Je lis que les autorités de la Ville ont souhaité aux Seynoises et Seynois « un Noël scintillant rempli de joie et d’instants chaleureux ». C'est ce que chacun espère pour les autres depuis des temps immémoriaux, en cette période du solstice d'hiver où les jours recommencent à croître et où étaient célébrés, bien avant la fête des chrétiens, les cultes de Mithra ou d'Anahita, Yule ou les Saturnales.
Ce temps de l'année est à la fête, donc. Malheureusement pas pour tous les humains, l'actualité du Monde nous le montre chaque jour.
Et, chez nous, comment ne pas avoir avoir de pensées pour tous ceux des nôtres qui traversent cette période de fin d'année sans qu'elle leur apporte plus de gaieté et de chaleur humaine que leurs quotidiens de victimes de la relégation citoyenne et des inégalités sociales, économiques, de droit à la santé et à la prévention, d'accès à un toit et à un savoir émancipateur ?
QUE SCINTILLENT LES GUIRLANDES URBAINES !
Oh, bien sûr, on fait scintiller les espaces publics de la ville – enfin, presque tous, comme l'a remarqué mon ami Olivier Andrau, conseiller municipal de l'opposition des gauches et de l'écologie. On a organisé le traditionnel thé dansant de nos anciens, concocté comme chaque année un joli programme de festivités, loué un espace à une fête foraine qui, étrangement, ne dérange pas le voisinage jadis prompt à se plaindre de la moindre animation sur la même Esplanade Marine, continué à soutenir les efforts d'animation des commerçants, et assuré l'habituelle remise de colis de Noël aux seniors bénéficiaires du minimum vieillesse.
MAIS QUE SCINTILLE AUSSI POUR BEAUCOUP LA LUEUR DU BOUT DU TUNNEL
Mais qu'a-t-on fait pour prévenir ou s'opposer aux expulsions de leur logement des miséreux locataires de bonne foi de notre bailleur social public métropolitain, réalisées jusqu'à la veille de la trêve hivernale ?
Que fait-on pour revendiquer de l'État qu'il prenne à bras-le-corps l'enjeu de la santé des quartiers les plus paupérisés, où se concentrent les plus forts taux d'incidence des trois pandémies qui nous frappent, alors qu'il ne reste plus que deux cabinets médicaux à Berthe et trois au centre-ville, et que notre service d'urgences hospitalières, surchargé, en manque de moyens, et dont ce n'est pas le rôle, ne peut assurer une fonction de garde médicale de proximité ?

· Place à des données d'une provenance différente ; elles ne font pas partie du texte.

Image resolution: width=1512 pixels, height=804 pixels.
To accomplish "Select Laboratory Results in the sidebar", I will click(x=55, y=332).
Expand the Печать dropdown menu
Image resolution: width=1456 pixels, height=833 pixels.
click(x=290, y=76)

Pourquoi restreindre année après année les appuis communaux au formidable monde associatif de nos quartiers vulnérables qui agit avec constance mais avec de plus en plus de difficulté pour rendre leur dignité aux plus pauvres par l'action socio-éducative, la sensibilisation culturelle, l'accompagnement scolaire, parental et social, et prévient ainsi par l'éveil actif des consciences les risques qui touchent en particulier, sous des formes diverses, les femmes, les jeunes et les seniors : violences, notamment intraconjugales, isolement, enfermement, rupture, déviance, délinquance, embrigadement, intégrisme ?
Pourquoi se dire satisfait du plan de reprise des activités industrielles de la plus grande entreprise du territoire, CNIM, qui s'apparente plutôt à un démantèlement par vente à la découpe, dont des dizaines de salariés ont déjà fait les frais et dont bien d'autres, y compris des sociétés sous-traitantes, pourraient – la plupart de leurs syndicats en ont exprimé la crainte – vivre de bien tristes avenirs, accroissant le nombre déjà trop élevé des Seynois en quête d'un emploi ?
Pour beaucoup, ne scintille guère la lueur du bout du long tunnel.
ET QUE SCINTILLE LA FLAMME D'UNE VILLE QUI SE BAT POUR LES SIENS
Ce ne sont là que quelques exemples. Certes l'usage de la fameuse "trêve des confiseurs" commande qu'on lève le pied sur les polémiques politiques en ces temps dédiés à la convivialité fraternelle.
Mais, si les guirlandes scintillent – au-delà du nécessaire pour la plupart car branchées sur l'éclairage public –, clignotent aussi des indicateurs lumineux d'alarmes qui doivent commander que, dès l'aube de l'an nouveau, la puissance publique locale remonte ses manches pour contribuer à inverser la tendance des déterminismes socio-économiques qui fracturent de plus en plus notre société territoriale et nationale.
Une ville peut y prendre sa part. Elle le doit. En se battant pour tous ses concitoyens et leurs droits.
À tous, les meilleures fêtes possible. Et un avenir vraiment plus scintillant. Il n'y a aucune fatalité.
Les images illustrant ce message sont des cartes publiées en 2016 par le "Collectif pour un Québec sans pauvreté". Je peux les retirer sur demande, bien sûr.